[Saved data entries]
********************

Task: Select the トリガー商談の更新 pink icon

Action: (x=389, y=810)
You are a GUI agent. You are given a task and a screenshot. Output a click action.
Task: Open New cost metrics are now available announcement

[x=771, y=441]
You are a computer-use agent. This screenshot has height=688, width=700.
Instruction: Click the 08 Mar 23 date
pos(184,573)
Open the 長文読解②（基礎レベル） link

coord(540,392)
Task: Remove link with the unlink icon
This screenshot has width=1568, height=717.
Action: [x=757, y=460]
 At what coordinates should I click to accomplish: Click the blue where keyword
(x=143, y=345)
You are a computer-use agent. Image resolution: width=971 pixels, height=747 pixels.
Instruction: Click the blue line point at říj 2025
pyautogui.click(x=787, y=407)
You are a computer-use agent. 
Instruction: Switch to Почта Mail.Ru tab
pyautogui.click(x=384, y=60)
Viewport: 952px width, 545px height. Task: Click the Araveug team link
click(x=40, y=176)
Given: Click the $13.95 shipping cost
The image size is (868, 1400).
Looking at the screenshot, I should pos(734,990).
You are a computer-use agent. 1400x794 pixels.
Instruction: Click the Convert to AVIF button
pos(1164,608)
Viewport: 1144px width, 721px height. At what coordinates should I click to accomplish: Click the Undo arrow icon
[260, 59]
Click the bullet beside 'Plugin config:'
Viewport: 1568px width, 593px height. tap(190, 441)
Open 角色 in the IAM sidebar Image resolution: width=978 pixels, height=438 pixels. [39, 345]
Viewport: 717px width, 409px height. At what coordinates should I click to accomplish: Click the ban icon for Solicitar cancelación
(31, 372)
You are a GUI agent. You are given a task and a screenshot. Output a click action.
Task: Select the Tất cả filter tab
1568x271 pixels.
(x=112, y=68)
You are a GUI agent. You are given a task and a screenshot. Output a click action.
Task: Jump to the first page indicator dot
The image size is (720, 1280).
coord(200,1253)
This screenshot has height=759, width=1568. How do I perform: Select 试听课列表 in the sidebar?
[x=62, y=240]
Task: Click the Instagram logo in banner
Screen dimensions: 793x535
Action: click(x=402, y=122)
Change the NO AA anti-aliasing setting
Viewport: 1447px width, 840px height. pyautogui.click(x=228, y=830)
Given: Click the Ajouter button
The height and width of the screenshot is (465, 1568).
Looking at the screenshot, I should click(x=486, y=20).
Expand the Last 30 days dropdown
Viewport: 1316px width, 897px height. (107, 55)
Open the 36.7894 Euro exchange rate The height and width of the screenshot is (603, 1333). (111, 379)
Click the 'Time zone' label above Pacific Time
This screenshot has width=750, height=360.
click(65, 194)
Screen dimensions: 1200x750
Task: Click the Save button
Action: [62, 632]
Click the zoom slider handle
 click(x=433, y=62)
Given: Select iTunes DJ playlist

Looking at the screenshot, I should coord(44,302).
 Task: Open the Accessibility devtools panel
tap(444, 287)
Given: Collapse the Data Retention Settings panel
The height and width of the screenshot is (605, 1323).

********************

**EXERCISE INSTRUCTIONS:** Until the last line is reached, keep transcribing the data exactly.

**FINAL ANSWER:**
Task: Select the トリガー商談の更新 pink icon

Action: (x=389, y=810)
You are a GUI agent. You are given a task and a screenshot. Output a click action.
Task: Open New cost metrics are now available announcement

[x=771, y=441]
You are a computer-use agent. This screenshot has height=688, width=700.
Instruction: Click the 08 Mar 23 date
pos(184,573)
Open the 長文読解②（基礎レベル） link

coord(540,392)
Task: Remove link with the unlink icon
This screenshot has width=1568, height=717.
Action: [x=757, y=460]
 At what coordinates should I click to accomplish: Click the blue where keyword
(x=143, y=345)
You are a computer-use agent. Image resolution: width=971 pixels, height=747 pixels.
Instruction: Click the blue line point at říj 2025
pyautogui.click(x=787, y=407)
You are a computer-use agent. 
Instruction: Switch to Почта Mail.Ru tab
pyautogui.click(x=384, y=60)
Viewport: 952px width, 545px height. Task: Click the Araveug team link
click(x=40, y=176)
Given: Click the $13.95 shipping cost
The image size is (868, 1400).
Looking at the screenshot, I should pos(734,990).
You are a computer-use agent. 1400x794 pixels.
Instruction: Click the Convert to AVIF button
pos(1164,608)
Viewport: 1144px width, 721px height. At what coordinates should I click to accomplish: Click the Undo arrow icon
[260, 59]
Click the bullet beside 'Plugin config:'
Viewport: 1568px width, 593px height. tap(190, 441)
Open 角色 in the IAM sidebar Image resolution: width=978 pixels, height=438 pixels. [39, 345]
Viewport: 717px width, 409px height. At what coordinates should I click to accomplish: Click the ban icon for Solicitar cancelación
(31, 372)
You are a GUI agent. You are given a task and a screenshot. Output a click action.
Task: Select the Tất cả filter tab
1568x271 pixels.
(x=112, y=68)
You are a GUI agent. You are given a task and a screenshot. Output a click action.
Task: Jump to the first page indicator dot
The image size is (720, 1280).
coord(200,1253)
This screenshot has height=759, width=1568. How do I perform: Select 试听课列表 in the sidebar?
[x=62, y=240]
Task: Click the Instagram logo in banner
Screen dimensions: 793x535
Action: click(x=402, y=122)
Change the NO AA anti-aliasing setting
Viewport: 1447px width, 840px height. pyautogui.click(x=228, y=830)
Given: Click the Ajouter button
The height and width of the screenshot is (465, 1568).
Looking at the screenshot, I should click(x=486, y=20).
Expand the Last 30 days dropdown
Viewport: 1316px width, 897px height. (107, 55)
Open the 36.7894 Euro exchange rate The height and width of the screenshot is (603, 1333). (111, 379)
Click the 'Time zone' label above Pacific Time
This screenshot has width=750, height=360.
click(65, 194)
Screen dimensions: 1200x750
Task: Click the Save button
Action: [62, 632]
Click the zoom slider handle
 click(x=433, y=62)
Given: Select iTunes DJ playlist

Looking at the screenshot, I should coord(44,302).
 Task: Open the Accessibility devtools panel
tap(444, 287)
Given: Collapse the Data Retention Settings panel
The height and width of the screenshot is (605, 1323).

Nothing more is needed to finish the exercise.